In the listing below, change every "Where should I click to" to "Where do I click to" and keep all other text the same.

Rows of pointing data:
· · ·

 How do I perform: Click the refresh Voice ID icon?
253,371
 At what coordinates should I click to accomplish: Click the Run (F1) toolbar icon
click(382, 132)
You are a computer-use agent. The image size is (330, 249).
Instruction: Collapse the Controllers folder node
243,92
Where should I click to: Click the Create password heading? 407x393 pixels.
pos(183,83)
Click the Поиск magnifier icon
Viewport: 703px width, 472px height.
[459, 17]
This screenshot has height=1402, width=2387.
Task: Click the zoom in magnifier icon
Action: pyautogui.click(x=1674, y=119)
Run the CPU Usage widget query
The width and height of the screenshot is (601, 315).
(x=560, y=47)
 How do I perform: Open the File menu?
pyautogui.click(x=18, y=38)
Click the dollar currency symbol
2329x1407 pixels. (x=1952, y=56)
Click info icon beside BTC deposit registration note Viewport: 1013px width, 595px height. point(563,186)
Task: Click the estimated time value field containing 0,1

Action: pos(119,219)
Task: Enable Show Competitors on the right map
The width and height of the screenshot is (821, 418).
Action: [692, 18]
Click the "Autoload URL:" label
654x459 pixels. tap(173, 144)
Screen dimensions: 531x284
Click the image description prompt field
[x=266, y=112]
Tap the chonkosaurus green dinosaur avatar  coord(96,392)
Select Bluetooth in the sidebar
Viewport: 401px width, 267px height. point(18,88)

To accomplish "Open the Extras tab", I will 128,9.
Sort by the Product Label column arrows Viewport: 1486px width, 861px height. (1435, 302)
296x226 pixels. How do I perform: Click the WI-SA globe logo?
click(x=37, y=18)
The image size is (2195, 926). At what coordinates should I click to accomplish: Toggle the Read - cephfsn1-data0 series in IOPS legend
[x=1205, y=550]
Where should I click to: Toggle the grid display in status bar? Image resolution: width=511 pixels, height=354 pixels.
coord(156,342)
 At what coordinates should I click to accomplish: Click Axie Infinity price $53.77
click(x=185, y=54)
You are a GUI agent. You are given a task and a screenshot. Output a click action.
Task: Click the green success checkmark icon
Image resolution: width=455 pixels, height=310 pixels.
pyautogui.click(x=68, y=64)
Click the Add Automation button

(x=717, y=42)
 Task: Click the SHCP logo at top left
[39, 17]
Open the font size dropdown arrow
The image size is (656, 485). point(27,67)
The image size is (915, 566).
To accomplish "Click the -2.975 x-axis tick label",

· · ·

### Output below
 How do I perform: Click the refresh Voice ID icon?
253,371
 At what coordinates should I click to accomplish: Click the Run (F1) toolbar icon
click(382, 132)
You are a computer-use agent. The image size is (330, 249).
Instruction: Collapse the Controllers folder node
243,92
Where do I click to: Click the Create password heading? 407x393 pixels.
pos(183,83)
Click the Поиск magnifier icon
Viewport: 703px width, 472px height.
[459, 17]
This screenshot has height=1402, width=2387.
Task: Click the zoom in magnifier icon
Action: pyautogui.click(x=1674, y=119)
Run the CPU Usage widget query
The width and height of the screenshot is (601, 315).
(x=560, y=47)
 How do I perform: Open the File menu?
pyautogui.click(x=18, y=38)
Click the dollar currency symbol
2329x1407 pixels. (x=1952, y=56)
Click info icon beside BTC deposit registration note Viewport: 1013px width, 595px height. point(563,186)
Task: Click the estimated time value field containing 0,1

Action: pos(119,219)
Task: Enable Show Competitors on the right map
The width and height of the screenshot is (821, 418).
Action: [692, 18]
Click the "Autoload URL:" label
654x459 pixels. tap(173, 144)
Screen dimensions: 531x284
Click the image description prompt field
[x=266, y=112]
Tap the chonkosaurus green dinosaur avatar  coord(96,392)
Select Bluetooth in the sidebar
Viewport: 401px width, 267px height. point(18,88)

To accomplish "Open the Extras tab", I will 128,9.
Sort by the Product Label column arrows Viewport: 1486px width, 861px height. (1435, 302)
296x226 pixels. How do I perform: Click the WI-SA globe logo?
click(x=37, y=18)
The image size is (2195, 926). At what coordinates should I click to accomplish: Toggle the Read - cephfsn1-data0 series in IOPS legend
[x=1205, y=550]
Where do I click to: Toggle the grid display in status bar? Image resolution: width=511 pixels, height=354 pixels.
coord(156,342)
 At what coordinates should I click to accomplish: Click Axie Infinity price $53.77
click(x=185, y=54)
You are a GUI agent. You are given a task and a screenshot. Output a click action.
Task: Click the green success checkmark icon
Image resolution: width=455 pixels, height=310 pixels.
pyautogui.click(x=68, y=64)
Click the Add Automation button

(x=717, y=42)
 Task: Click the SHCP logo at top left
[39, 17]
Open the font size dropdown arrow
The image size is (656, 485). point(27,67)
The image size is (915, 566).
To accomplish "Click the -2.975 x-axis tick label",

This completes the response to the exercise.